Granting Production Access

Prerequisites:

  • Completed security training
  • Signed NDA and acceptable use policy
  • Manager approval documented
  • Role justification

Process:

# 1. Verify user in access request system
gcloud identity groups memberships search-transitive-memberships \
--group-email="prod-access@olympuscloud.ai" \
--member-email="user@olympuscloud.ai"

# 2. Add to appropriate group (requires admin)
gcloud identity groups memberships add \
--group-email="sre-prod@olympuscloud.ai" \
--member-email="user@olympuscloud.ai"

# 3. Verify access
gcloud projects get-iam-policy olympuscloud-prod \
--flatten="bindings[].members" \
--filter="bindings.members:user@olympuscloud.ai"

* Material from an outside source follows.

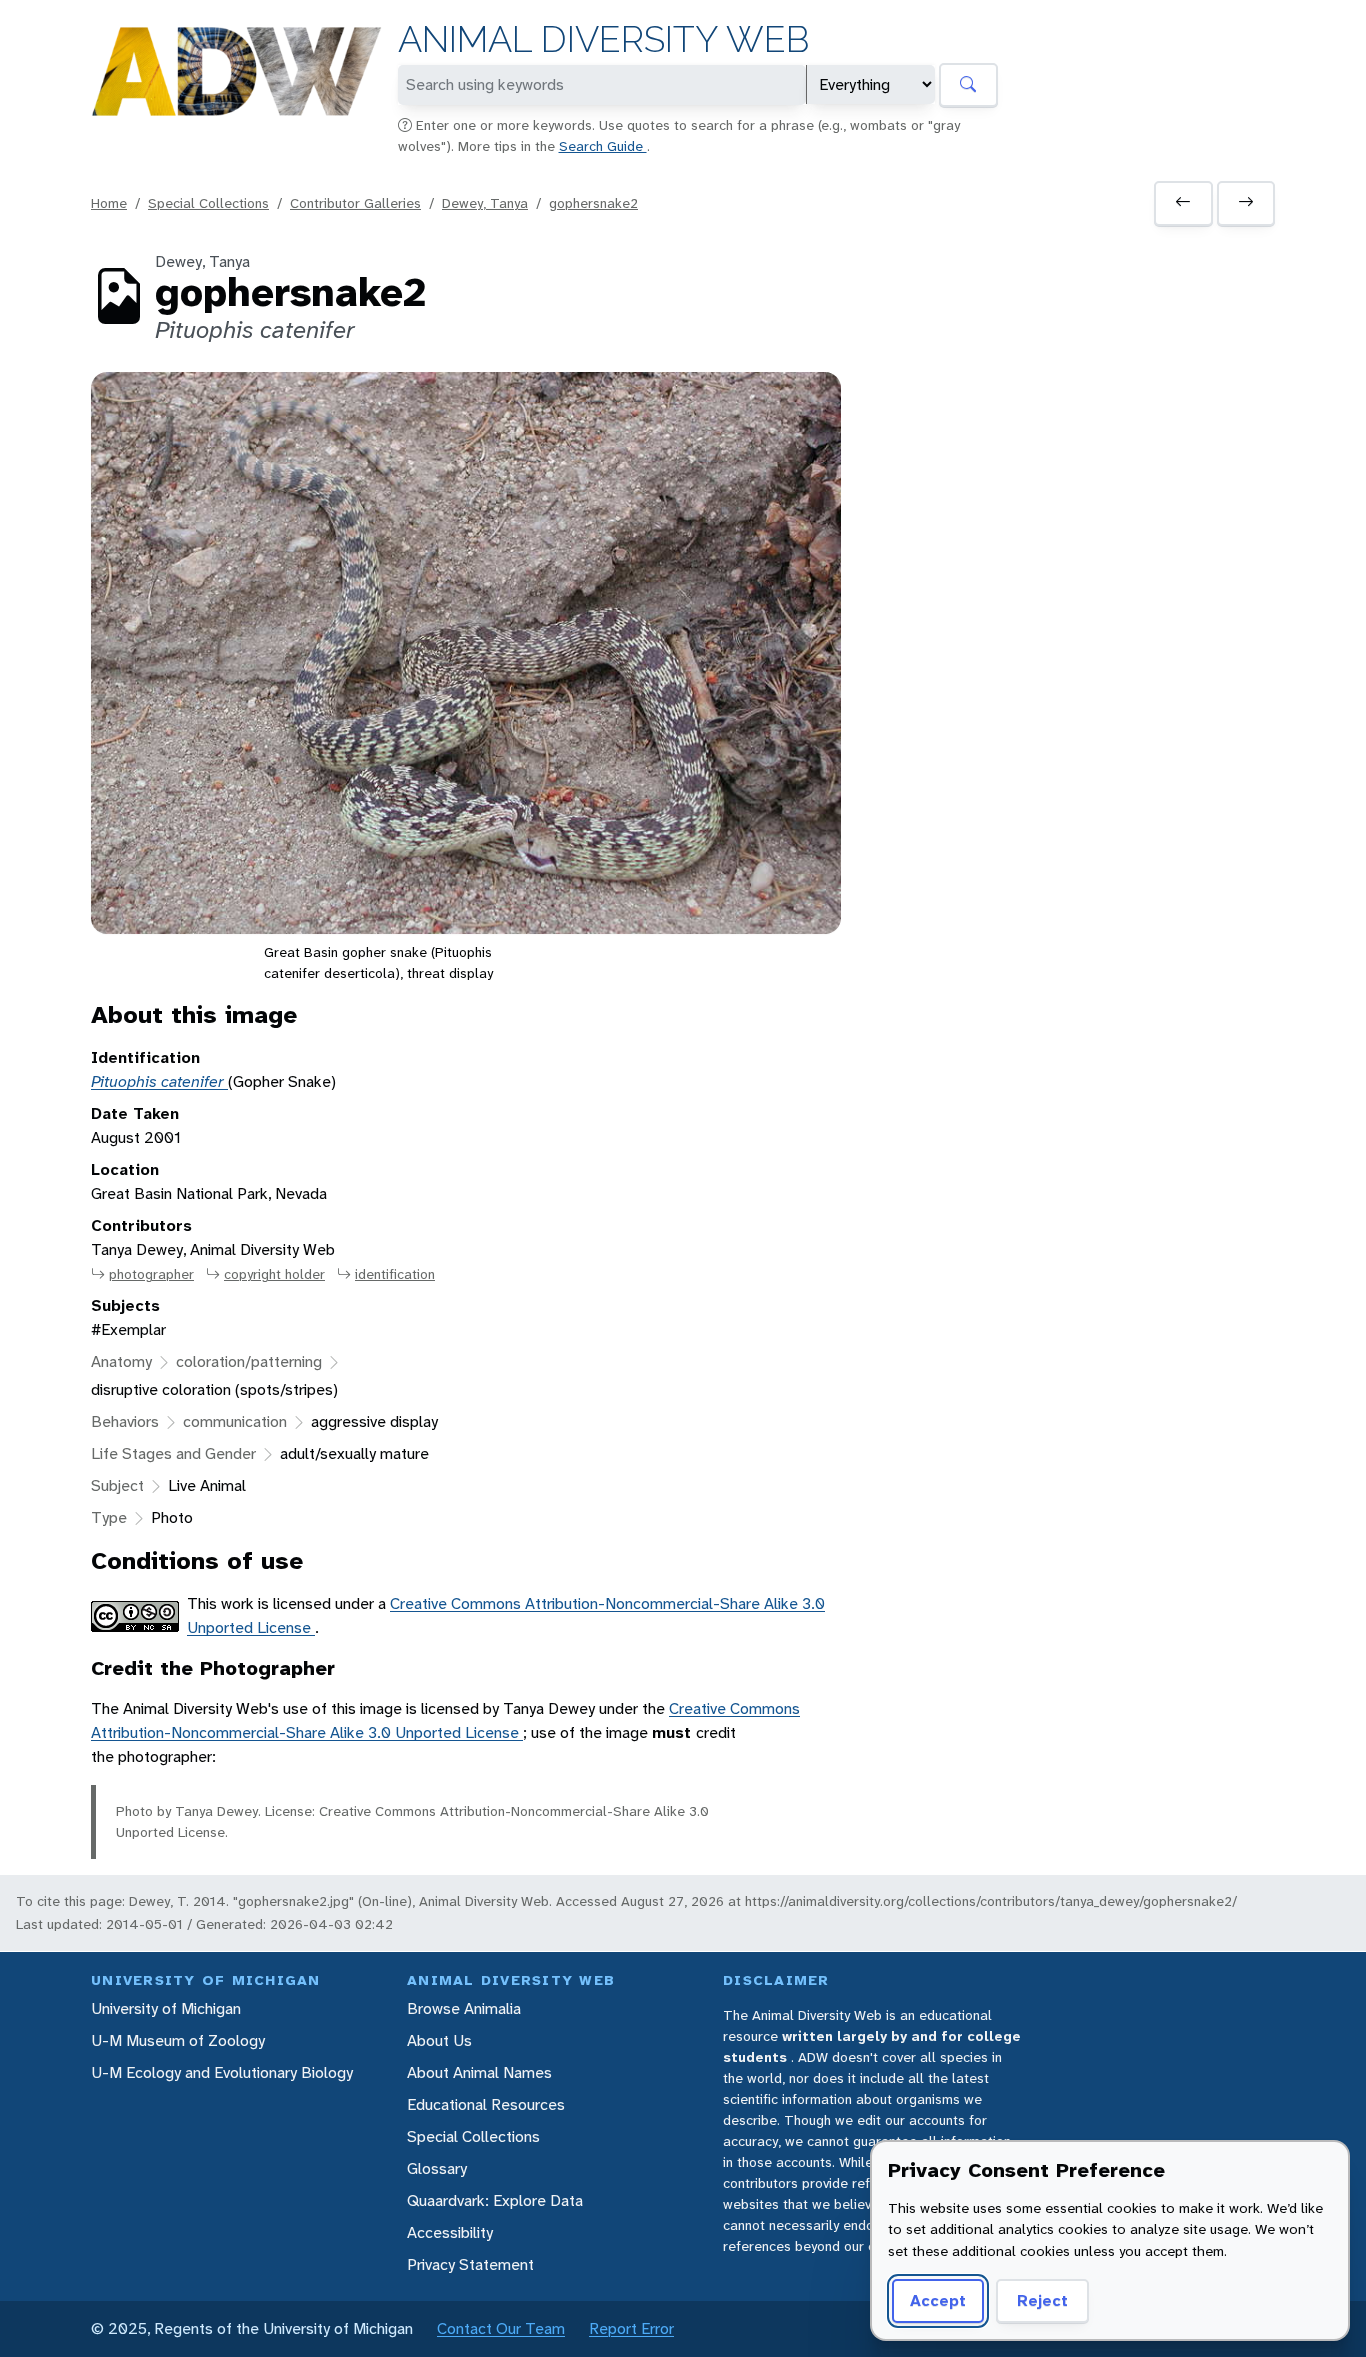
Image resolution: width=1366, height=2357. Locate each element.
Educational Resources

Emergency Access (Break Glass)

For emergency situations when normal access is unavailable:

# 1. Document the emergency
echo "Emergency access request: $(date)" >> /var/log/emergency-access.log

# 2. Use break-glass account
gcloud auth activate-service-account \
--key-file=/secure/break-glass-key.json

# 3. Perform necessary actions
# ... (all commands logged)

# 4. Revoke and report
gcloud auth revoke break-glass@olympuscloud-prod.iam.gserviceaccount.com

Post-Emergency:

  1. Create incident report within 24 hours
  2. Review all actions taken
  3. Rotate break-glass credentials
  4. Update access control if needed

Revoking Access

# Immediate revocation
gcloud identity groups memberships delete \
--group-email="prod-access@olympuscloud.ai" \
--member-email="user@olympuscloud.ai"

# Verify removal
gcloud projects get-iam-policy olympuscloud-prod \
--flatten="bindings[].members" \
--filter="bindings.members:user@olympuscloud.ai"

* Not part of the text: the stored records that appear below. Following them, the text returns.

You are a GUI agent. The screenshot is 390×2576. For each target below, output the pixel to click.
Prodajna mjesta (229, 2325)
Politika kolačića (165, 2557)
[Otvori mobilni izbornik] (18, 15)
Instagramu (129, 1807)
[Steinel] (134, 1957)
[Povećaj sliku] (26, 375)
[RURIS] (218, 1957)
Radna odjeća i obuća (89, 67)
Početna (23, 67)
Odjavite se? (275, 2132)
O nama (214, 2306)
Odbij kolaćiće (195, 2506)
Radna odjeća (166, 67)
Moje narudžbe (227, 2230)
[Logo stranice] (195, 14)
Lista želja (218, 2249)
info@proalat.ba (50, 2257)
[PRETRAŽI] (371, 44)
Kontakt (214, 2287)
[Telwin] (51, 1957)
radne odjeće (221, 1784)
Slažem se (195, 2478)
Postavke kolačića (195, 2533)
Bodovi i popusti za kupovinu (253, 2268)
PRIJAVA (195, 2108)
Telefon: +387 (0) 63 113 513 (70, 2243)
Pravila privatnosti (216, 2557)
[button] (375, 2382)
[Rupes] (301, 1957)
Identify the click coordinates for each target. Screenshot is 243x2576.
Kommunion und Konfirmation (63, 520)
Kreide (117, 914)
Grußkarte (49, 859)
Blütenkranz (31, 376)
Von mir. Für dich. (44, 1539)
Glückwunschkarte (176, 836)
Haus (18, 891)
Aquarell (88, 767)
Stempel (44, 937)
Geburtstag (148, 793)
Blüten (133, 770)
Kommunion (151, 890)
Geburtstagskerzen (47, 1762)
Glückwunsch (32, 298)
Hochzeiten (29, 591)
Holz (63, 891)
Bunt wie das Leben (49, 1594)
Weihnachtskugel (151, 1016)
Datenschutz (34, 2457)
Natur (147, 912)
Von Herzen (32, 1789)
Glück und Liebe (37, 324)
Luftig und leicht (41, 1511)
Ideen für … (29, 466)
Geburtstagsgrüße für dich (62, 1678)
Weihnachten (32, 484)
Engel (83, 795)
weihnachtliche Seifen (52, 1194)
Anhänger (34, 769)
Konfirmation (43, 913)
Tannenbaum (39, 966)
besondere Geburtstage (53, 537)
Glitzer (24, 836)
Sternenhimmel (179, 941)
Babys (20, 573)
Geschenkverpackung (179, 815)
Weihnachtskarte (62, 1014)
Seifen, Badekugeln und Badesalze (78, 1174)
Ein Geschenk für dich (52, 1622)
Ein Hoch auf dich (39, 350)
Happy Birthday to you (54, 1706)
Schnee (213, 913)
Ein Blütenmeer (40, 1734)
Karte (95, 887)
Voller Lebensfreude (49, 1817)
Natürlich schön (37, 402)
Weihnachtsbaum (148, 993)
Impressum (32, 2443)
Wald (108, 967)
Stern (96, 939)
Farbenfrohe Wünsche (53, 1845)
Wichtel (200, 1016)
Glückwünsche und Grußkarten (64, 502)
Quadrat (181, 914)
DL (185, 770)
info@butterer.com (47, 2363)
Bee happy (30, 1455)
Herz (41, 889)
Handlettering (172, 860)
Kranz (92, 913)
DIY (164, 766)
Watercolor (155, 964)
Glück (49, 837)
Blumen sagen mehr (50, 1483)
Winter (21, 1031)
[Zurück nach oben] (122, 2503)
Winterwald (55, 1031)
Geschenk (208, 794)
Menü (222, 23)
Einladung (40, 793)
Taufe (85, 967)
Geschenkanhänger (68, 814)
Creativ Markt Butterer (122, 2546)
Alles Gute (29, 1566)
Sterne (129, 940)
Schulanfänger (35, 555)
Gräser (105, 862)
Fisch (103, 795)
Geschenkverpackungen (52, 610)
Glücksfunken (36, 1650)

# Check for service account keys
gcloud iam service-accounts keys list \
--iam-account=user-sa@olympuscloud-prod.iam.gserviceaccount.com

Security Monitoring

Key Security Metrics

MetricWarningCriticalCheck Command
Failed loginsover 10/minover 50/minSee Cloud Logging
WAF blocksover 100/minover 1000/minCloudflare dashboard
Privilege escalationAnyAnyIAM audit logs
Unusual API patterns2σ deviation3σ deviationCloud Monitoring

Checking Security Logs

# Failed authentication attempts (last hour)
gcloud logging read \
'resource.type="cloud_run_revision" AND
jsonPayload.severity="WARNING" AND
jsonPayload.message=~"authentication failed"' \
--limit=100 \
--format="table(timestamp,jsonPayload.sourceIP,jsonPayload.message)"

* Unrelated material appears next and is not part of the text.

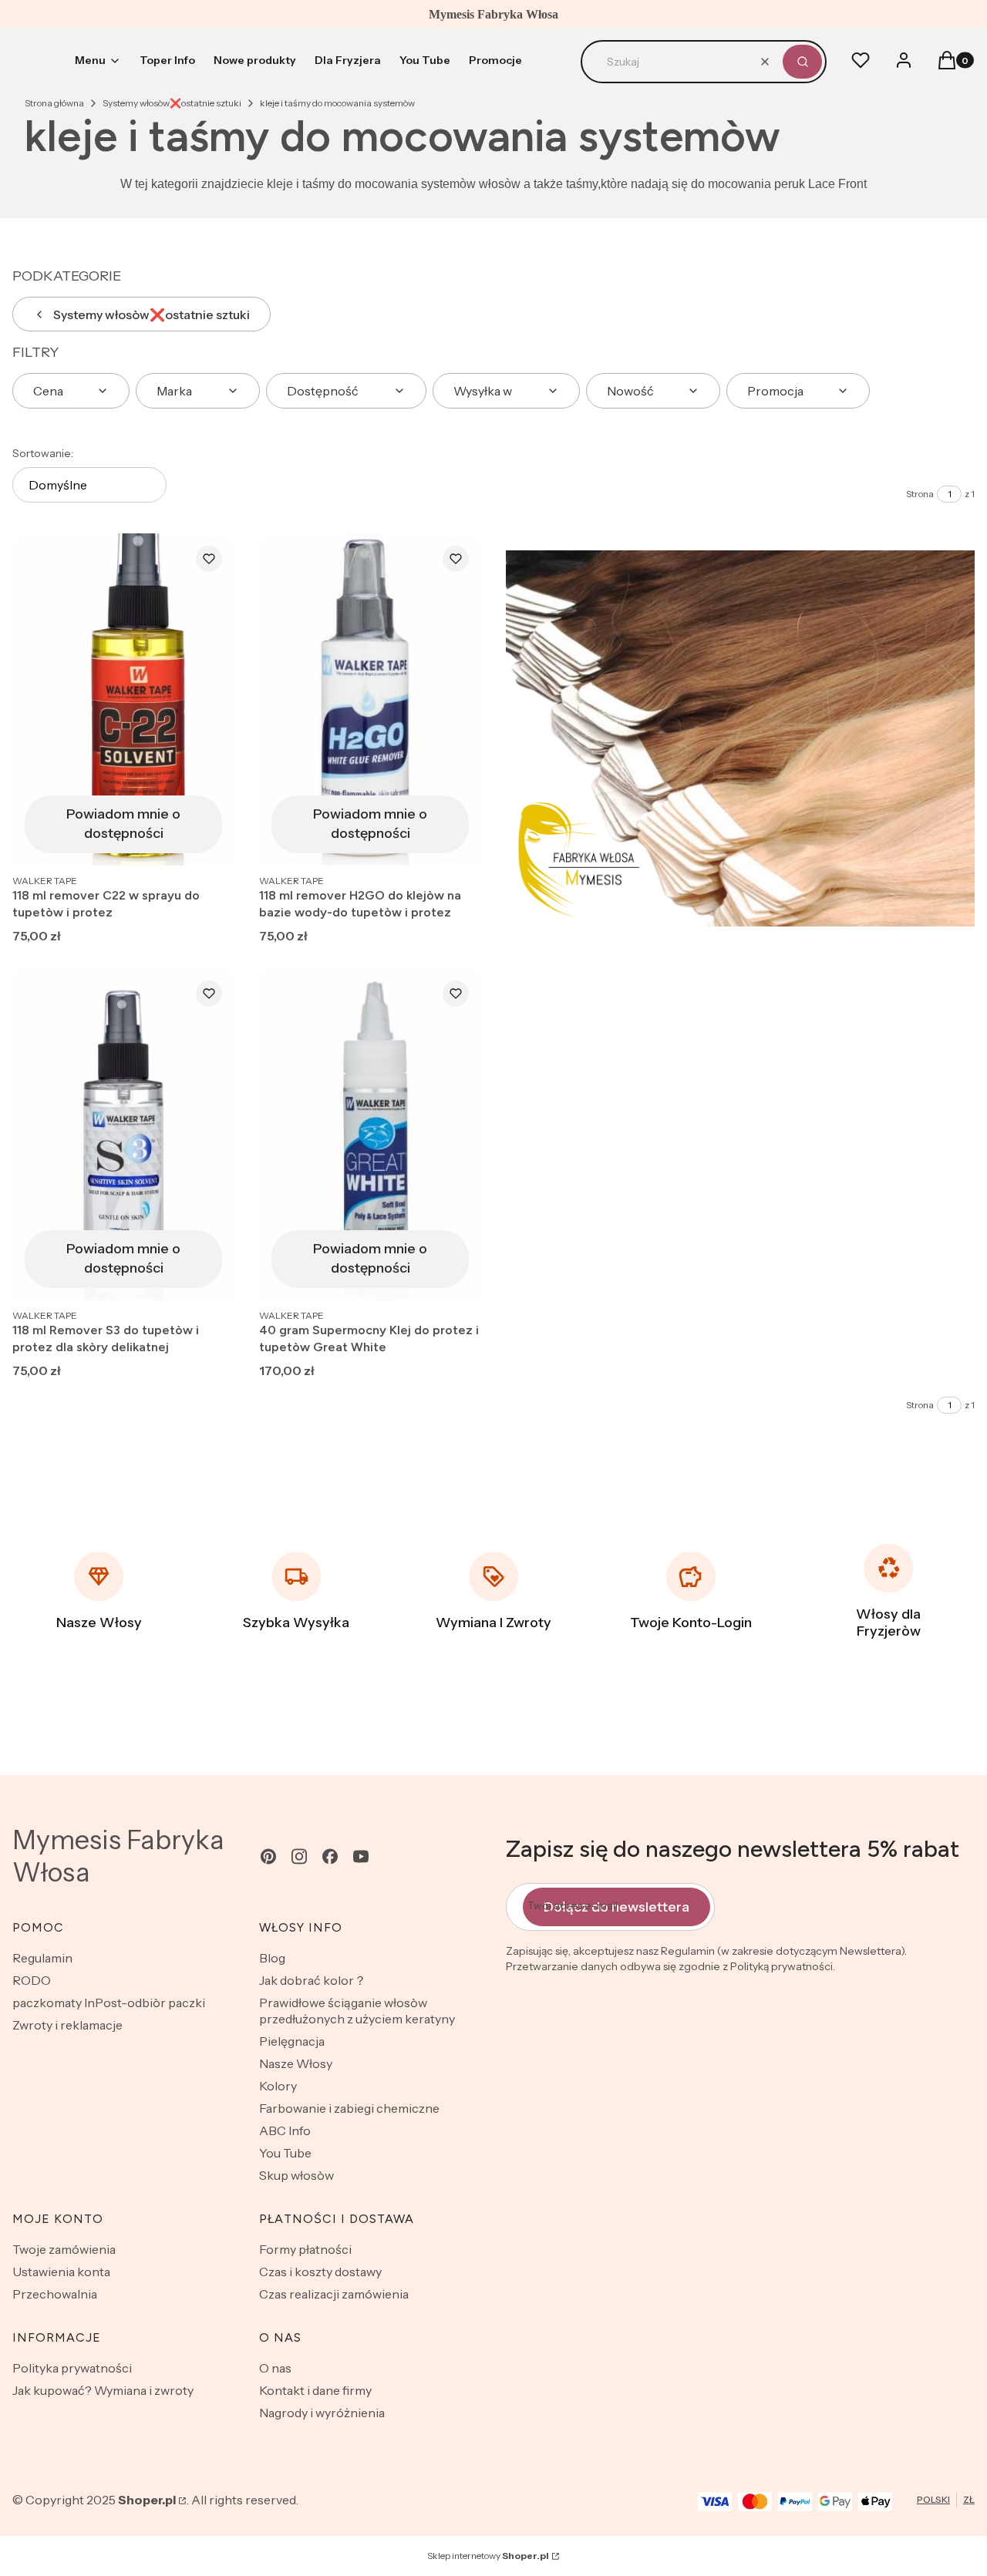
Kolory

# IAM changes (last 24 hours)
gcloud logging read \
'protoPayload.serviceName="iam.googleapis.com" AND
protoPayload.methodName=~"SetIamPolicy"' \
--limit=50 \
--freshness=1d

# Firewall rule changes
gcloud logging read \
'resource.type="gce_firewall_rule" AND
protoPayload.methodName=~"compute.firewalls"' \
--limit=20

Alert Response

High-Volume Failed Logins:

  1. Identify source IPs

    gcloud logging read \
    'jsonPayload.message=~"authentication failed"' \
    --limit=1000 | grep -oP 'sourceIP:\s*\K[\d.]+' | sort | uniq -c | sort -rn | head
  2. Check if IPs are legitimate users or attackers

  3. If attack: Add to Cloudflare block list

  4. If legitimate: Check for service misconfiguration


Vulnerability Management

Severity SLAs

CVSS ScoreSeverityRemediation SLA
9.0 - 10.0Critical24 hours
7.0 - 8.9High7 days
4.0 - 6.9Medium30 days
0.1 - 3.9Low90 days

Running Security Scans

# Container vulnerability scan
gcloud artifacts docker images scan \
gcr.io/olympuscloud-prod/api-gateway:latest \
--remote

# Check scan results
gcloud artifacts docker images list-vulnerabilities \
gcr.io/olympuscloud-prod/api-gateway:latest \
--format="table(vulnerability.severity,vulnerability.cve,vulnerability.description)"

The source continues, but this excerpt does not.